Гораздо более прозрачна небесная природа другого божества, Дьяуса-питара, «Неба-отца», имеющего отчетливые индоевропейские параллели в образах греческого Зевса-отца («патер») и латинского Юпитера. Но индийский Дьяус в отличие от своих «собратьев» главенствующей роли в ведийском пантеоне не играл, так как время его былого величия, видимо, миновало еще в период индоевропейского единства далеких арийских предков. К нему обращено всего лишь несколько гимнов, в которых он упоминается неизменно в паре с Притхиви, богиней земли. До начала творения они были слиты воедино; бог-творец разъединил их и поместил между ними воздушное пространство, создав таким образом три необходимых «этажа» мироздания. Эта обычная космогоническая схема является общей и для других мифологий. В послеведийский период Дьяус превратился в типичного «отдыхающего» бога и его культ практически угас.
В небесной сфере обитают и солнечные божества, связанные с разными проявлениями солнечного света: Савитар – «Побудитель», Сурья – Солнце, Пушан, олицетворяющий солнце в его путеводительном аспекте, Ушас – богиня зари, Ашвины – «Всадники» и т. д.
Среди богов другой, земной, сферы самым значительным был Агни, бог Огня. По количеству посвященных ему в «Ригведе» гимнов он занимает второе место после Индры; почти каждая из ее 10 книг начинается с восхваления Агни. Но его облик расплывчат и слабо антропоморфизирован. По большей части гимны обращены к жертвенному огню – божественному жрецу, который должен вознести жертву богам, и потому его называют «Пожирателем жертвы», а также «Принадлежащим всем людям». Действительно, огонь постоянно связан с жизнью каждого человека. Это прежде всего – огонь домашнего очага, и потому одно из имен бога – «Хозяин дома». Ритуальный же огонь отмечает все самые важные, ответственные моменты в жизни людей, так называемые ритуалы перехода: молитвы ему возносят и при рождении ребенка, и при других семейных событиях; он связан со свадебным и с похоронными обрядами; он защищает от злонамеренных сил, и он же исцеляет.
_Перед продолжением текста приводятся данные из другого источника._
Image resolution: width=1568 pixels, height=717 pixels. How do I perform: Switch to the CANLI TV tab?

Илл. 31. Летящий Индра. Деталь композиции «Летящий Индра с апсарами». Роспись вихары в Аджанте, VI–VII вв.
Третье место по популярности после Индры и Агни занимает другое божество земной сферы – Сома, обожествленный ритуальный напиток наркотического действия. Получаемый людьми напиток – копия небесного прототипа; его принес с небес на землю орел Индры. Как в ритуале Агни и Сома присутствуют вместе, так и в гимнах их имена часто соседствуют, образуя одну из божественных пар.
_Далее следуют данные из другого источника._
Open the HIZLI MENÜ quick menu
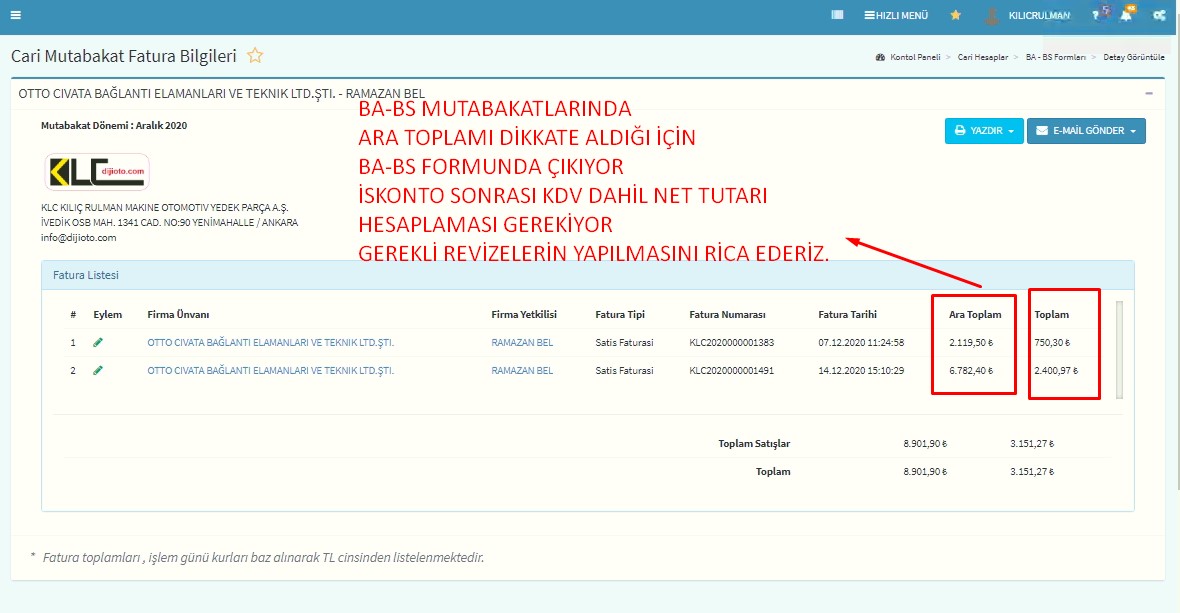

Именно с этими тремя сферами – небесной, земной и воздушной – соотносят мифические образы богов поздние комментаторы. В самой же «Ригведе», как и в других ведах, эти образы далеко не всегда явно и безусловно относятся к одной из трех сфер, да и сами образы не всегда выявлены четко, как не всегда ощутима и их природная основа, и их общее число. Приводят разные цифры: от 33 до 3000 и даже более.
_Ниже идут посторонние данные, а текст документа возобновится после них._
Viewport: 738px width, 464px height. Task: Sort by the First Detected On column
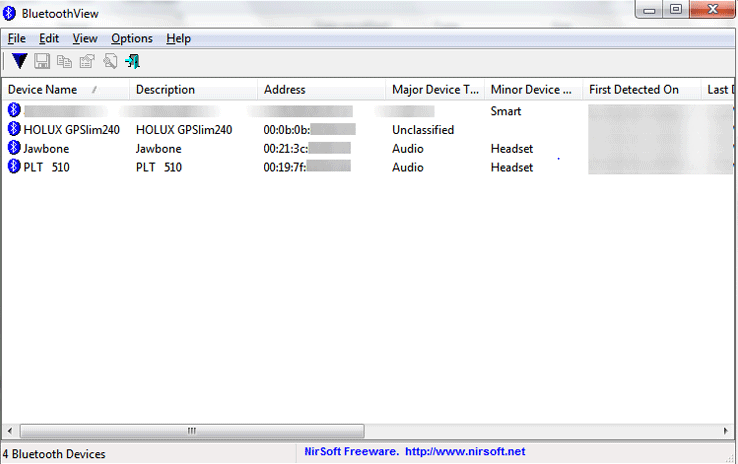point(640,90)
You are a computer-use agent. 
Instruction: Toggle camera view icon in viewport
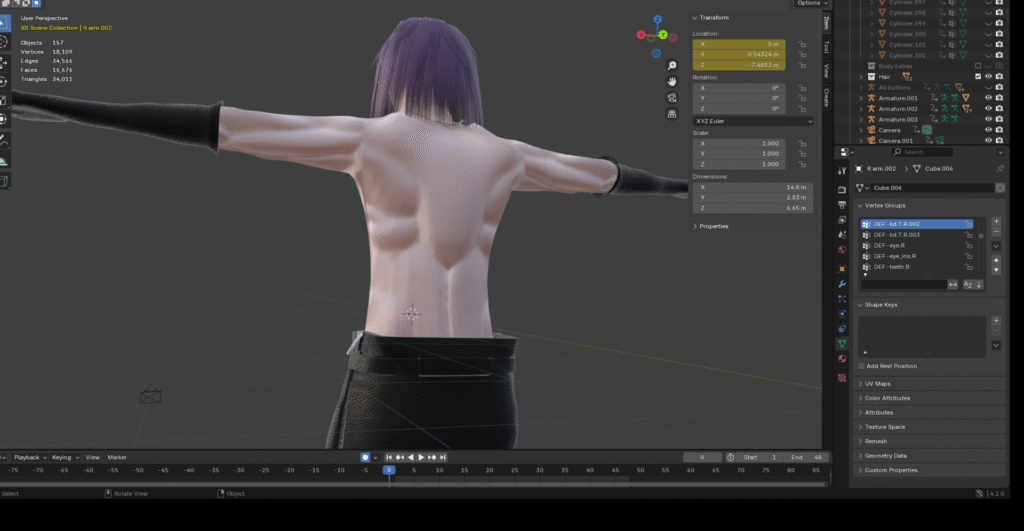(674, 98)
Как бы мы ни интерпретировали мифорелигиозное, или, как его часто называют, мифопоэтическое, сознание ариев ведийской эпохи, в божествах которых видят чаще всего олицетворения природных феноменов, создается впечатление, что количеством богов и прочих мифических персонажей, как, впрочем, и их характеристиками, озабочены главным образом западные исследователи. Для самих же индийцев важнее, видимо, другое: соотнесенность богов и людей с тем, что М. Элиаде назвал идеей «вечного возвращения» – краеугольной в индийской мифологии и метафизике.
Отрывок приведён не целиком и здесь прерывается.